## WORK INSTRUCTIONS
Rewrite the entries from the beginning through the line containing "legend-item-euro: Euro is", replacing "screenshot" with "screen capture" and changing nothing else. Leave the pictures out of your answer.

## Saved entries

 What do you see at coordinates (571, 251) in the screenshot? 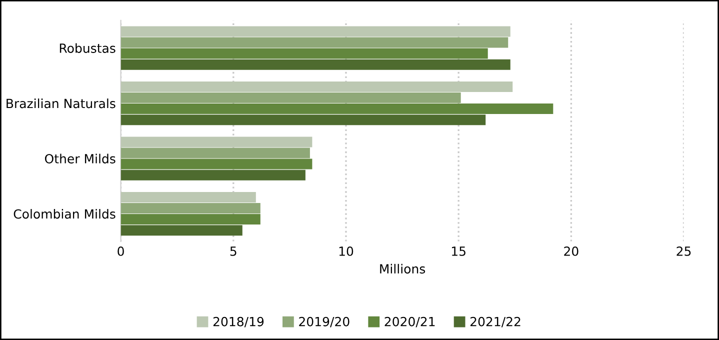
I see `x-tick-label: 20` at bounding box center [571, 251].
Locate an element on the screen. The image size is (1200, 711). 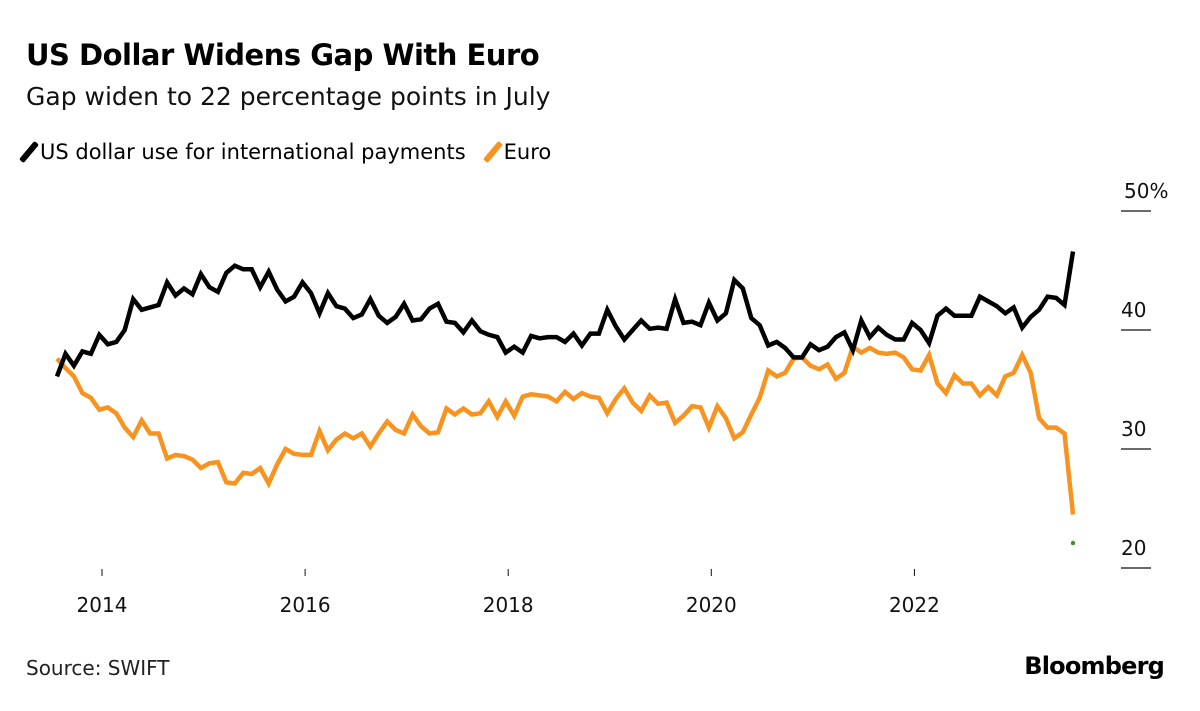
legend-item-euro: Euro is located at coordinates (517, 152).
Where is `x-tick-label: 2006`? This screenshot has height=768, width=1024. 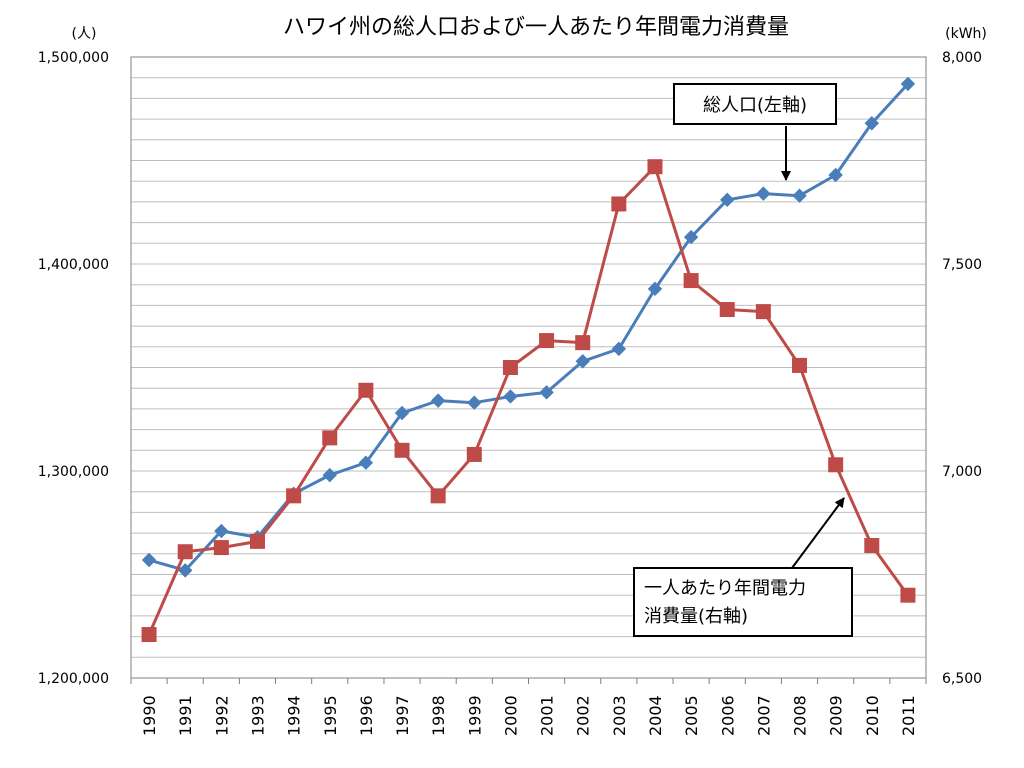 x-tick-label: 2006 is located at coordinates (728, 716).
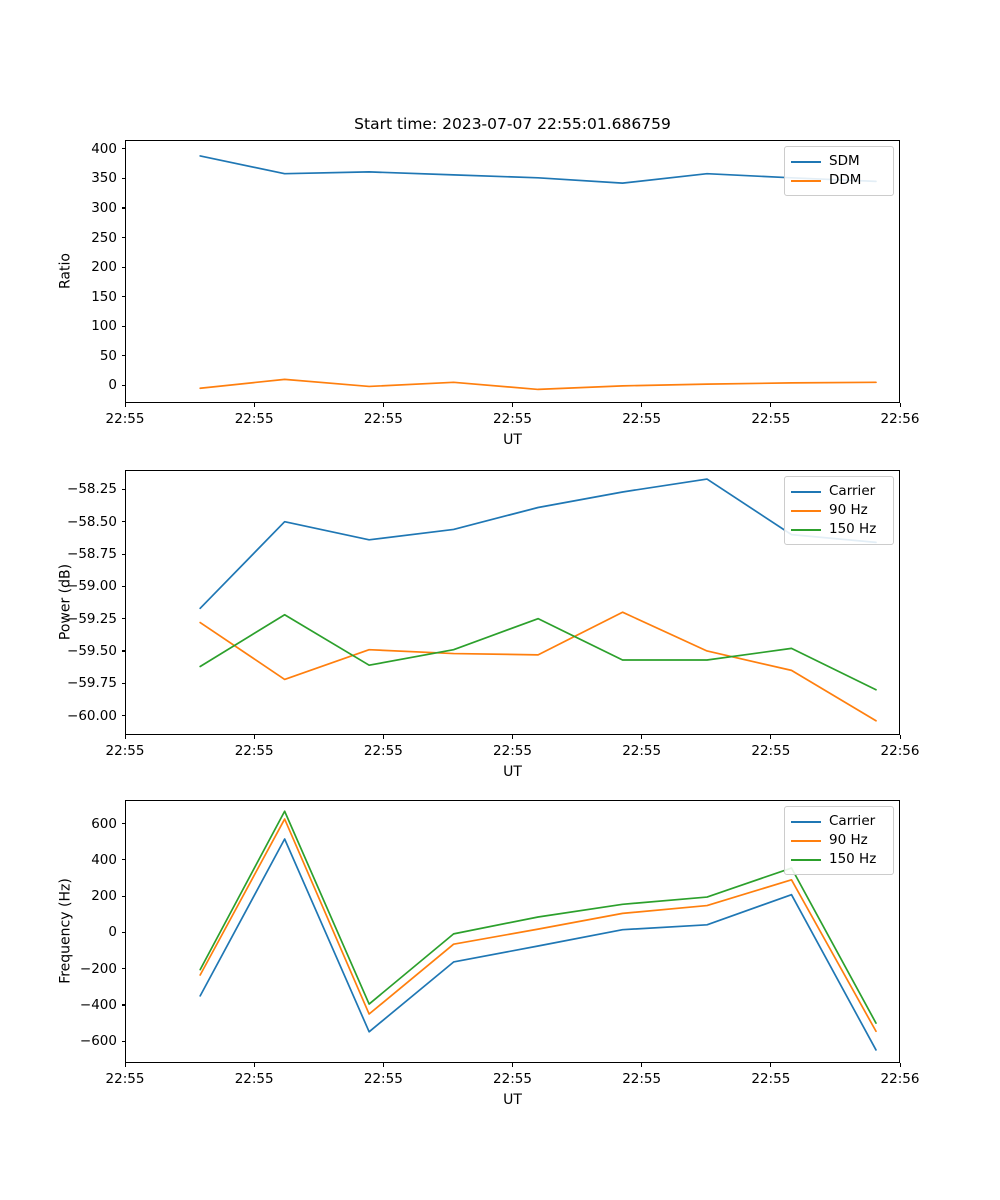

## TASK OUTPUT
 What do you see at coordinates (571, 251) in the screen capture? 
I see `x-tick-label: 20` at bounding box center [571, 251].
Locate an element on the screen. The image size is (1200, 711). 
legend-item-euro: Euro is located at coordinates (517, 152).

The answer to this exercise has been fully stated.